Nel caso prospettato, l'operazione si realizza, sostanzialmente, in due momenti strettamente collegati tra loro:
- in primo luogo, la cessione del credito di natura commerciale, vantato dalla capogruppo francese YX, nei confronti della società italiana XYZ srl, effettuata al valore nominale a favore della controllata olandese, KX successivamente, la rinuncia al credito da parte della stessa società olandese a favore della sua controllata italiana.
La prima transazione, realizzata al valore nominale, non genera effetti sul conto economico delle società interessate: la società francese riscuote l'intero importo del credito iscritto in bilancio, mentre la cessionaria olandese, che subisce l'esborso finanziario, subentra nella posizione creditoria della società cedente e potrà iscrivere in bilancio il credito acquisito ad un valore pari a quello che risultava nel bilancio della società cedente.
L'unico effetto rilevante, dal punto di vista dell'ordinamento tributario interno, è quello di consentire alla partecipata italiana l'applicazione dell'articolo 55, comma 4, del TUIR alla successiva rinuncia al credito effettuata dalla società olandese e cioè di consentire l'intassabilità della sopravvenienza attiva.
Per valutare gli eventuali profili di elusività della fattispecie prospettata è necessario esaminarla nel suo complesso ipotizzando, in via preliminare, che la medesima operazione sia realizzata tra società residenti. Per esemplificare, supponiamo che la "società A" ceda il credito di fornitura, vantato nei confronti della "società C", al valore nominale a "B" che rinuncia a favore di "C", e che le stesse società siano legate dai medesimi rapporti di controllo:
100% 99%
società A --------------> società B ---------------> società C
Anche in tale ipotesi l'operazione è fiscalmente neutra in quanto nessuno dei soggetti consegue componenti positivi o negativi di reddito. Gli effetti possono essere così sintetizzati:
- il flusso finanziario va dalla controllata "B" alla controllante "A";
- la "società A" realizza il credito;
- si accresce il costo della partecipazione della "società B";
- si incrementa il patrimonio netto della "società C".

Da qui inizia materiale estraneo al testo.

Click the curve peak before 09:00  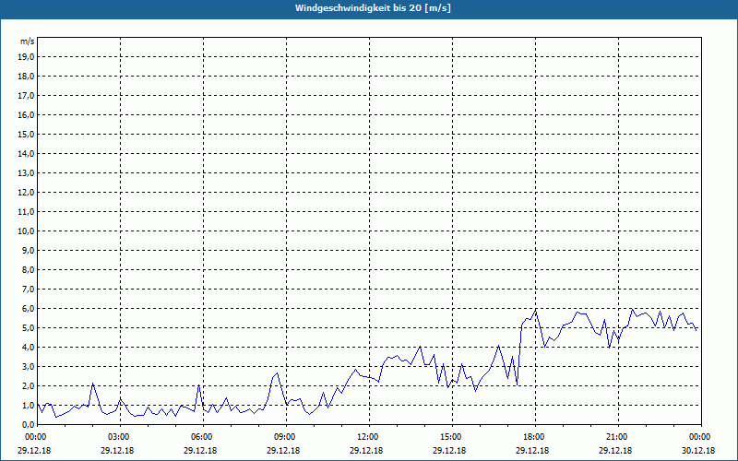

Fatta questa premessa è necessario esaminare se le modalità seguite per la ricapitalizzazione della "società C" siano coerenti con il sistema ovvero se comportino l'aggiramento di norme tributarie al fine di ottenere un risparmio d'imposta, tenuto conto che il medesimo obiettivo si poteva raggiungere anche in altri due modi:
1. conferimento in denaro effettuato da B alla "società C" che con l'apporto paga il suo debito di fornitura nei confronti della "società A";
2. rinuncia al credito effettuata direttamente da parte della "società A".
Con riferimento alla prima ipotesi, è evidente che la stessa è fiscalmente neutra e riproduce i medesimi effetti dell'operazione di rinuncia al credito sopra descritta, con la sola differenza che il flusso finanziario va dalla controllata "B" alla "società figlia C" e da questa alla "società A".
In definitiva, la scelta dell'una o dell'altra operazione per ricapitalizzare la società controllata è del tutto indifferente per il sistema.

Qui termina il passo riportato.